> **Action item**
Reply with the data below, repeated exactly in full.

> **Record excerpts**
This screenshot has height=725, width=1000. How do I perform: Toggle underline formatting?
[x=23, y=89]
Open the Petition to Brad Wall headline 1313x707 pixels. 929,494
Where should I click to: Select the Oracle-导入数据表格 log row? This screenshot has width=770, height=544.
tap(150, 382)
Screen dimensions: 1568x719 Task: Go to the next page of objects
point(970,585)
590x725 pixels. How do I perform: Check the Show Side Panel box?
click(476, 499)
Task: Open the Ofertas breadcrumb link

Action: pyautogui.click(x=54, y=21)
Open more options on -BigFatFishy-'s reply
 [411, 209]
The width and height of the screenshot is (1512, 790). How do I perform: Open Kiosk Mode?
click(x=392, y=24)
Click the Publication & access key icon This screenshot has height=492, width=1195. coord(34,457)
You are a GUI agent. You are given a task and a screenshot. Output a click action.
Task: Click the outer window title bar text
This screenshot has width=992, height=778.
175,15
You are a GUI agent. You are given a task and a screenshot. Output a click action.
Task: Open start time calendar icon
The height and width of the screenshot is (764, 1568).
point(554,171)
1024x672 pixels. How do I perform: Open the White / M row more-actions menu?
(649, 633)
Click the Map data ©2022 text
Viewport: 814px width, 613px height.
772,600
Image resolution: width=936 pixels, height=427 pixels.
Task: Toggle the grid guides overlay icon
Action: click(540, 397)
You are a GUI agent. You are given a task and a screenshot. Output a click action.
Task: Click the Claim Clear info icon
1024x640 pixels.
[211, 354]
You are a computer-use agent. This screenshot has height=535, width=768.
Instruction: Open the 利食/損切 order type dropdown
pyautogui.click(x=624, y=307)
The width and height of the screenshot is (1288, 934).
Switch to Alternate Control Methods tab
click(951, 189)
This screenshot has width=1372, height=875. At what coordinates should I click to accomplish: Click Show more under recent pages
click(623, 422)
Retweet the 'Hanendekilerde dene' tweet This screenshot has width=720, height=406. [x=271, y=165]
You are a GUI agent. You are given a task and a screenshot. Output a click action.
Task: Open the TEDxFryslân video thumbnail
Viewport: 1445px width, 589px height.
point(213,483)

> **Response area**
This screenshot has height=725, width=1000. How do I perform: Toggle underline formatting?
[x=23, y=89]
Open the Petition to Brad Wall headline 1313x707 pixels. 929,494
Where should I click to: Select the Oracle-导入数据表格 log row? This screenshot has width=770, height=544.
tap(150, 382)
Screen dimensions: 1568x719 Task: Go to the next page of objects
point(970,585)
590x725 pixels. How do I perform: Check the Show Side Panel box?
click(476, 499)
Task: Open the Ofertas breadcrumb link

Action: pyautogui.click(x=54, y=21)
Open more options on -BigFatFishy-'s reply
 [411, 209]
The width and height of the screenshot is (1512, 790). How do I perform: Open Kiosk Mode?
click(x=392, y=24)
Click the Publication & access key icon This screenshot has height=492, width=1195. coord(34,457)
You are a GUI agent. You are given a task and a screenshot. Output a click action.
Task: Click the outer window title bar text
This screenshot has width=992, height=778.
175,15
You are a GUI agent. You are given a task and a screenshot. Output a click action.
Task: Open start time calendar icon
The height and width of the screenshot is (764, 1568).
point(554,171)
1024x672 pixels. How do I perform: Open the White / M row more-actions menu?
(649, 633)
Click the Map data ©2022 text
Viewport: 814px width, 613px height.
772,600
Image resolution: width=936 pixels, height=427 pixels.
Task: Toggle the grid guides overlay icon
Action: click(540, 397)
You are a GUI agent. You are given a task and a screenshot. Output a click action.
Task: Click the Claim Clear info icon
1024x640 pixels.
[211, 354]
You are a computer-use agent. This screenshot has height=535, width=768.
Instruction: Open the 利食/損切 order type dropdown
pyautogui.click(x=624, y=307)
The width and height of the screenshot is (1288, 934).
Switch to Alternate Control Methods tab
click(951, 189)
This screenshot has width=1372, height=875. At what coordinates should I click to accomplish: Click Show more under recent pages
click(623, 422)
Retweet the 'Hanendekilerde dene' tweet This screenshot has width=720, height=406. [x=271, y=165]
You are a GUI agent. You are given a task and a screenshot. Output a click action.
Task: Open the TEDxFryslân video thumbnail
Viewport: 1445px width, 589px height.
point(213,483)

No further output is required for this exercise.